Néanmoins, chez Rousseau, l’enfant n’est pas laissé à lui-même, mais éduqué aux choses qu’il demande, afin de pouvoir tenir compte de son potentiel inexprimé. Le potentiel de l’enfant peut s’exprimer grâce aux apports de l’éducation, mais uniquement quand les situations qu’il rencontre le rendent ouvert à l’enseignement. Ceci est quelque part repris dans les propositions de Rogers sur la nécessité de prendre en compte l’envie d’apprendre de l’élève (Rogers, 2013). On pourrait avancer que Rousseau, dans son idée de confier Émile à un précepteur qui l’amène à la campagne et qui va l’élever seul avec une gouvernante, vise à l’éloigner d’une influence potentiellement néfaste, écrasante, de la société. Tout simplement, le précepteur laisse aller l’enfant, il le laisse jouer et il est tout simplement à l’affût d’un besoin qui émerge et met en place des dispositifs d’apprentissage à cette occasion. Il trouverait à ce moment, à l’égard des connaissances que nous avons aujourd’hui, ce que certains chercheurs, notamment suite aux recherches sur la plasticité cérébrale, appellent les périodes sensibles où l’enfant est plus susceptible d’intérioriser certains éléments, de se développer dans certains secteurs et montrerait donc spontanément une plus grande facilité à assimiler la matière et, surtout, à se développer à partir de là.

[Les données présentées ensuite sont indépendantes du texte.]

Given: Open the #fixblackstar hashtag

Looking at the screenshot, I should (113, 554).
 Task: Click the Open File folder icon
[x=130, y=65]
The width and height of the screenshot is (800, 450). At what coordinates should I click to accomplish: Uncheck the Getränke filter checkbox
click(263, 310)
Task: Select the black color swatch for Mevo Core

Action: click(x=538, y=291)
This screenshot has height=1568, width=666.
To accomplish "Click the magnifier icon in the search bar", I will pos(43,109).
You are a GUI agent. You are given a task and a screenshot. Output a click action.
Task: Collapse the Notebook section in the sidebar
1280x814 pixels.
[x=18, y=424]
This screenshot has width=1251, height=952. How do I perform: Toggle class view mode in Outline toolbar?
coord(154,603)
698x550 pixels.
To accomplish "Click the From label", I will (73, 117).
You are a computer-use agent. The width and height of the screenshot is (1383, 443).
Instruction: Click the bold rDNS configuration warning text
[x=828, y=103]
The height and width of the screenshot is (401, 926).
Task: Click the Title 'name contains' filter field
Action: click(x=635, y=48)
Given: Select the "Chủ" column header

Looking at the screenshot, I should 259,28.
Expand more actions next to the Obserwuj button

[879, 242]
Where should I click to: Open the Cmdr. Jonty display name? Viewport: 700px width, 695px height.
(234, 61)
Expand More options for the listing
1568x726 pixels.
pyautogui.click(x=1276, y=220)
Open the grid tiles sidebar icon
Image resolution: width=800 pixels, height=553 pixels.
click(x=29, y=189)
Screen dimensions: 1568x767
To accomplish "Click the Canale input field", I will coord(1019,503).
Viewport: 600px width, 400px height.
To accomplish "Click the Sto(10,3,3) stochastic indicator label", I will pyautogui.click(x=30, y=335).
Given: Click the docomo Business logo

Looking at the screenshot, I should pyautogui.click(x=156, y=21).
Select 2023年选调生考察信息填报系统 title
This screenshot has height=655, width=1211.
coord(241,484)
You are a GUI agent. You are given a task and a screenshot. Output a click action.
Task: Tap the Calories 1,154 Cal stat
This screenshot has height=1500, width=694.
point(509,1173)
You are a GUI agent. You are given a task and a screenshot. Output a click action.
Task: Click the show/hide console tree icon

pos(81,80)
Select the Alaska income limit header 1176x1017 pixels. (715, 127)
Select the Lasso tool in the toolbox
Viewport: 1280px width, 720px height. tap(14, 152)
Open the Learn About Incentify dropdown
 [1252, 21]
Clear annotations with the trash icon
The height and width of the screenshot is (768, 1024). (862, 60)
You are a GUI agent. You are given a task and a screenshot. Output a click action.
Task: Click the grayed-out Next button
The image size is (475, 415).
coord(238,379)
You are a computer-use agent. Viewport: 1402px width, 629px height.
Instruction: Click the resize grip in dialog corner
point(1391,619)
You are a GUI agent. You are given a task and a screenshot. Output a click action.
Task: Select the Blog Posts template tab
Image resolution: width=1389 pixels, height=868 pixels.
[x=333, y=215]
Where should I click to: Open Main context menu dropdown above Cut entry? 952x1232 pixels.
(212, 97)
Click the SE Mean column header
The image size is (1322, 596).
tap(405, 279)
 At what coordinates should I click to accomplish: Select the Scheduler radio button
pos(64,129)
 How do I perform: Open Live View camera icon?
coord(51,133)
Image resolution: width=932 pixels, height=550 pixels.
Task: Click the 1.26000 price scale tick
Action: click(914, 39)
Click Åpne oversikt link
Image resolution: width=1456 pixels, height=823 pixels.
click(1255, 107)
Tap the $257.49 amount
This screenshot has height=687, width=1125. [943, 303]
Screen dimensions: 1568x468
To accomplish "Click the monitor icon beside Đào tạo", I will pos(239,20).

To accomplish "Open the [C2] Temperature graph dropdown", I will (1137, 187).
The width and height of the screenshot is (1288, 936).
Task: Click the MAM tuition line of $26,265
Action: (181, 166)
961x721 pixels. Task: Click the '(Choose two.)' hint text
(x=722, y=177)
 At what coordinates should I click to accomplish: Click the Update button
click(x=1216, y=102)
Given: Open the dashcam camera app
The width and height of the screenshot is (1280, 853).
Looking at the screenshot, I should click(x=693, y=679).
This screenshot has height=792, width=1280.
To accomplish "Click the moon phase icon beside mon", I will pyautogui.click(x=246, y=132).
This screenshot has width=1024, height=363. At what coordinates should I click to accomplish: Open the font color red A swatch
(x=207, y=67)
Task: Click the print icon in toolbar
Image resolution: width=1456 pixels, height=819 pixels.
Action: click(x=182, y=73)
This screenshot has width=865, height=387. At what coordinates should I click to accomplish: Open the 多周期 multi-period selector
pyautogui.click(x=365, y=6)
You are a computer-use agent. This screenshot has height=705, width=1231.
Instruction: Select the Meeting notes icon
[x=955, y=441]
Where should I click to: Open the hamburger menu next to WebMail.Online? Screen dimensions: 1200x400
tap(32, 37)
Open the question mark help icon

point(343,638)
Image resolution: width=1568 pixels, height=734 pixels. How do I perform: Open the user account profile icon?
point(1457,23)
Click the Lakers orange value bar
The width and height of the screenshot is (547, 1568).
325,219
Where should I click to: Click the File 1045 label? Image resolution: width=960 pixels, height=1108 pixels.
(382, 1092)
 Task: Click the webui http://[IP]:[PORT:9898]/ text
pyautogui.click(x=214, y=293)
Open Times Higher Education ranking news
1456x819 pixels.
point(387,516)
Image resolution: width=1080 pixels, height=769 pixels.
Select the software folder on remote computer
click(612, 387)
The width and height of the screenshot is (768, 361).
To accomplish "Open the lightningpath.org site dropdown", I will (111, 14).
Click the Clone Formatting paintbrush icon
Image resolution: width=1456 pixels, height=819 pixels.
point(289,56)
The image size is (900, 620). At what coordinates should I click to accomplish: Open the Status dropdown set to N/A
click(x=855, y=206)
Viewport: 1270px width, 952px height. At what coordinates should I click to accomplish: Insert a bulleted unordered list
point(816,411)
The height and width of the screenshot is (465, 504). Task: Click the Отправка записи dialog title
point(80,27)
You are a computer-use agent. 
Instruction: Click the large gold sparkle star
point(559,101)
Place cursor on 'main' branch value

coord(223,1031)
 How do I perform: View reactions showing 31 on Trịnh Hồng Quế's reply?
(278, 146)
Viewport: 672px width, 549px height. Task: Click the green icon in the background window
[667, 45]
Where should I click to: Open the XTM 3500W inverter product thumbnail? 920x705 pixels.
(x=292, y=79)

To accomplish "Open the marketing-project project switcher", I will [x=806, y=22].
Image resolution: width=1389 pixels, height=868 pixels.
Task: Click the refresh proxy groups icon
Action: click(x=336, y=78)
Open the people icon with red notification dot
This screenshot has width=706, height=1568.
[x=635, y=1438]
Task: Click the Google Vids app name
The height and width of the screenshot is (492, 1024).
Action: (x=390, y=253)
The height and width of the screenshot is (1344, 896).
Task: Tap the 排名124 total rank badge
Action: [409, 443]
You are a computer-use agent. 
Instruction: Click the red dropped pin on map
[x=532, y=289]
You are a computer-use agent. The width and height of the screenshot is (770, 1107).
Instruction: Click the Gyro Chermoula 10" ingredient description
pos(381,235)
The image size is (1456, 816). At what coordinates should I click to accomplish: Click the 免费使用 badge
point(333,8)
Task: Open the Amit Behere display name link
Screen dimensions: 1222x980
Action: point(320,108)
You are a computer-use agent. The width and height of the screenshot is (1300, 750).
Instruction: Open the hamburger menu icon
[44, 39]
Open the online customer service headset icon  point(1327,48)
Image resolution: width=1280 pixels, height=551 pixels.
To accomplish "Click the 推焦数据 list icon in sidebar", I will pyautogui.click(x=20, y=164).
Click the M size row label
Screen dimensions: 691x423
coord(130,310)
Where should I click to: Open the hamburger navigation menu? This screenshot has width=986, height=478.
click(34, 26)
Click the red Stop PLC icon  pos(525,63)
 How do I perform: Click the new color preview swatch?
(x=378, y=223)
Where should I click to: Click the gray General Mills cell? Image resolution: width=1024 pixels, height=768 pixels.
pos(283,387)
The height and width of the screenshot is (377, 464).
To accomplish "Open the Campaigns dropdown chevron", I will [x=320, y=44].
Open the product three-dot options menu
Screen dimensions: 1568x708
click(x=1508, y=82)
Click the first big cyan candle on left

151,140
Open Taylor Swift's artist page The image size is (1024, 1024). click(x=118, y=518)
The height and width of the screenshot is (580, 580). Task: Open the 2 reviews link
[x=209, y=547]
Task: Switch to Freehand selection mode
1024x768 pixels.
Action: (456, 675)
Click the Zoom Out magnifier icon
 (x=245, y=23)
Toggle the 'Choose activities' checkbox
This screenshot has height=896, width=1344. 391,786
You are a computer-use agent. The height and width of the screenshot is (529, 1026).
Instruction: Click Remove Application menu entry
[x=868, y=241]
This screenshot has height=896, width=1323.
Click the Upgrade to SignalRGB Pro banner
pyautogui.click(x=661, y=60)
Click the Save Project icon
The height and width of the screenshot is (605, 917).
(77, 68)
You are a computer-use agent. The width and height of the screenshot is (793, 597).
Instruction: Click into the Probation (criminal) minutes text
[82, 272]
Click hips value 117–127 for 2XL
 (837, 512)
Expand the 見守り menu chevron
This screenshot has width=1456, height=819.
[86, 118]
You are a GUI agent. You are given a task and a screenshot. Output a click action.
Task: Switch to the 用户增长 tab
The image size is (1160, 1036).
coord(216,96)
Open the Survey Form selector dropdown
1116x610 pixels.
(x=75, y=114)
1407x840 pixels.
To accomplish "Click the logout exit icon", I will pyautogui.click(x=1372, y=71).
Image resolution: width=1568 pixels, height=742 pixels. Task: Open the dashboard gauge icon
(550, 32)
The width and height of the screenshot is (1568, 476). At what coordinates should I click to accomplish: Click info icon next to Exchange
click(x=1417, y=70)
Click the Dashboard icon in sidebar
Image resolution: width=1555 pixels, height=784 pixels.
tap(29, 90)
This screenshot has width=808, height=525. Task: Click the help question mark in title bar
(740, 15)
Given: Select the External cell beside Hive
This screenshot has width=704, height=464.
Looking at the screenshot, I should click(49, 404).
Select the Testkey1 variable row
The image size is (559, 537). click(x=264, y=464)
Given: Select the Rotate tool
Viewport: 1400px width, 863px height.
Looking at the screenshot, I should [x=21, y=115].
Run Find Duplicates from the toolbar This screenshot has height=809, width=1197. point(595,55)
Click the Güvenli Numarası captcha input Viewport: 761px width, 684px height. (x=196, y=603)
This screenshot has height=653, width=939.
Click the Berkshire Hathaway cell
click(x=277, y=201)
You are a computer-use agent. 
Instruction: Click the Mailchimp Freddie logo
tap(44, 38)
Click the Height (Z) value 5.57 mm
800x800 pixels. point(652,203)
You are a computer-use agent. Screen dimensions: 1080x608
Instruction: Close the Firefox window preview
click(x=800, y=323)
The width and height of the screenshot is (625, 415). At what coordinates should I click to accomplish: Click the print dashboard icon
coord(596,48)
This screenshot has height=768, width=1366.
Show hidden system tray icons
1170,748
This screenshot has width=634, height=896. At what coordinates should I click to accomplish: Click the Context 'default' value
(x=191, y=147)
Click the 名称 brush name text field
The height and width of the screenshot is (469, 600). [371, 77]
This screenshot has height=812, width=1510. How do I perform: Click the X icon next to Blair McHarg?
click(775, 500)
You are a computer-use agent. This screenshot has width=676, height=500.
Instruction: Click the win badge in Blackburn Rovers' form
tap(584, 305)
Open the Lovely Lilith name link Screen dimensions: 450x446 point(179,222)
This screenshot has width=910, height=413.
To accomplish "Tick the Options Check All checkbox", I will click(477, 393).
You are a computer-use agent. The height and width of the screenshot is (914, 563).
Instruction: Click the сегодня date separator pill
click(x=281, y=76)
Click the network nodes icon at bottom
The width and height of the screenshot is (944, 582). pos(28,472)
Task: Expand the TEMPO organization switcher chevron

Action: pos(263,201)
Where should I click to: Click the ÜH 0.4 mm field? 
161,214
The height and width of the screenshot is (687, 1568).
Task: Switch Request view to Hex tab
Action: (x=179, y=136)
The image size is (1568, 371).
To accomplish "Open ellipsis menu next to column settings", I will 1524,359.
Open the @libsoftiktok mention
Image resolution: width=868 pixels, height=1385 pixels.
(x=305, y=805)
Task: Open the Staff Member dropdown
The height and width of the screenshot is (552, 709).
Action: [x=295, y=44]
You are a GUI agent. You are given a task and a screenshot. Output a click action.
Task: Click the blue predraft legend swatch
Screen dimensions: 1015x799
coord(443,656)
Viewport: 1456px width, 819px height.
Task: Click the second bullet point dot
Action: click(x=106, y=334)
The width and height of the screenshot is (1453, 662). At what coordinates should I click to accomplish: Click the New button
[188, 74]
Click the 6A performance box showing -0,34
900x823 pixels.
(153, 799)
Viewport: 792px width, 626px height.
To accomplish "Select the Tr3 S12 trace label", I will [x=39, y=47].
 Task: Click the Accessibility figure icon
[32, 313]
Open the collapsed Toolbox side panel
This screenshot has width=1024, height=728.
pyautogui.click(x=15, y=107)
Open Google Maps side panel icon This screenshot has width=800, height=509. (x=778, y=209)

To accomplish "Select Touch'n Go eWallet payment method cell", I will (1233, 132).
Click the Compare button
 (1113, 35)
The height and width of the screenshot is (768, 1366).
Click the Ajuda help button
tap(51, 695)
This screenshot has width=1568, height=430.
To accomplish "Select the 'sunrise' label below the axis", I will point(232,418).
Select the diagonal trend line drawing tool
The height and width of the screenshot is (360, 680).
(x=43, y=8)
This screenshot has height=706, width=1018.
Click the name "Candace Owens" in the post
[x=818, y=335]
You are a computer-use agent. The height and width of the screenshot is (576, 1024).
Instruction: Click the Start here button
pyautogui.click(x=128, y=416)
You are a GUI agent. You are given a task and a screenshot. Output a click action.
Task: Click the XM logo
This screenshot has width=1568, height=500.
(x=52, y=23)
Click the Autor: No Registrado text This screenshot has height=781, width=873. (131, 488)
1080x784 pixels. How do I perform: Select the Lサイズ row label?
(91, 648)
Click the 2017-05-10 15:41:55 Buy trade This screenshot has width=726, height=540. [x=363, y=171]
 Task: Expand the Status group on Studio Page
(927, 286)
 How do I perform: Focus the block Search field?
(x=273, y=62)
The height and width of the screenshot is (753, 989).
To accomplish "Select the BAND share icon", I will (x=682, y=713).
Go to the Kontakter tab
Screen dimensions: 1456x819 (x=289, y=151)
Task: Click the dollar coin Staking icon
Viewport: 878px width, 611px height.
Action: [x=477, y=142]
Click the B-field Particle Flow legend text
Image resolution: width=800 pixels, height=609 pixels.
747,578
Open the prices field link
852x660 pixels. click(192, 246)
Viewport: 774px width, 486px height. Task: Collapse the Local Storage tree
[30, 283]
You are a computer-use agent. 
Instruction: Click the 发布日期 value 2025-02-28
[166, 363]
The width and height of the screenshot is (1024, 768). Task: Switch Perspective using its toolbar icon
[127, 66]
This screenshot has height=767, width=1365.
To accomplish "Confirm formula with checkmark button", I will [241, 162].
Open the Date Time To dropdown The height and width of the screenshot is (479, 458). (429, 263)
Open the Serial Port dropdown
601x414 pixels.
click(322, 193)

En ce sens, on peut également dire que Rousseau a influencé les pédagogies nouvelles à travers cette idée que l’éducation doit respecter les besoins de l’enfant, les stades de développement, les périodes sensibles, et doit rester à l’affût afin de proposer des situations d’apprentissage et des contenus appropriés à chaque étape de vie de l’enfant.

D’un autre côté, la suggestion de Rousseau de préserver l’enfant pour lui permettre un plein épanouissement est le prélude à une critique du système éducatif actuel. Si l’enfant pouvait découvrir, certes accompagné dans le plus pur sens du mot pédagogie, bon nombre de savoirs, les curriculums scolaires seraient vus comme des catalyseurs de son développement. Dans le système scolaire public, cet apport de savoirs, bien malgré le désir de l’enfant, peut être vu, d’un point de vue rousseauiste, comme une manière d’influencer indûment ce qu’aurait été le développement de sa conscience. On pourrait, de ce point de vue, considérer que les curriculums contemporains, au-delà de l’épanouissement personnel de l’enfant, visent une modification de sa conscience de l’individu afin de garantir une adaptation à la société. Ainsi, si on prend l’influence de la participation à l’activité socioculturelle et son influence sur la conscience de l’individu (Leont’ev, 1978), nous sommes, sous l’angle rousseauiste, dans une volonté de dénaturation du potentiel originel de l’enfant. La société exercerait une violence symbolique sur l’individu en le détournant quelque part de son potentiel plein et entier, car, tout jeune, il ne sait ni l’exploiter ni se défendre contre ce détournement. L’école lui impose plutôt un moule dans lequel il a de la peine à entrer. De plus, on doit considérer que l’éducation est fondamentalement traditionnelle (Arendt, 1972). L’école ferait ainsi d’autant plus violence à l’enfant et à son naturel débridé qu’elle serait portée à ignorer non seulement son potentiel naturel que son milieu de vie. Ce qui ne serait pas très loin non plus de rejoindre la tension entre le rapport au savoir prôné par l’école et celui que les élèves ont élaboré dans le monde hors école (Charlot, 2001).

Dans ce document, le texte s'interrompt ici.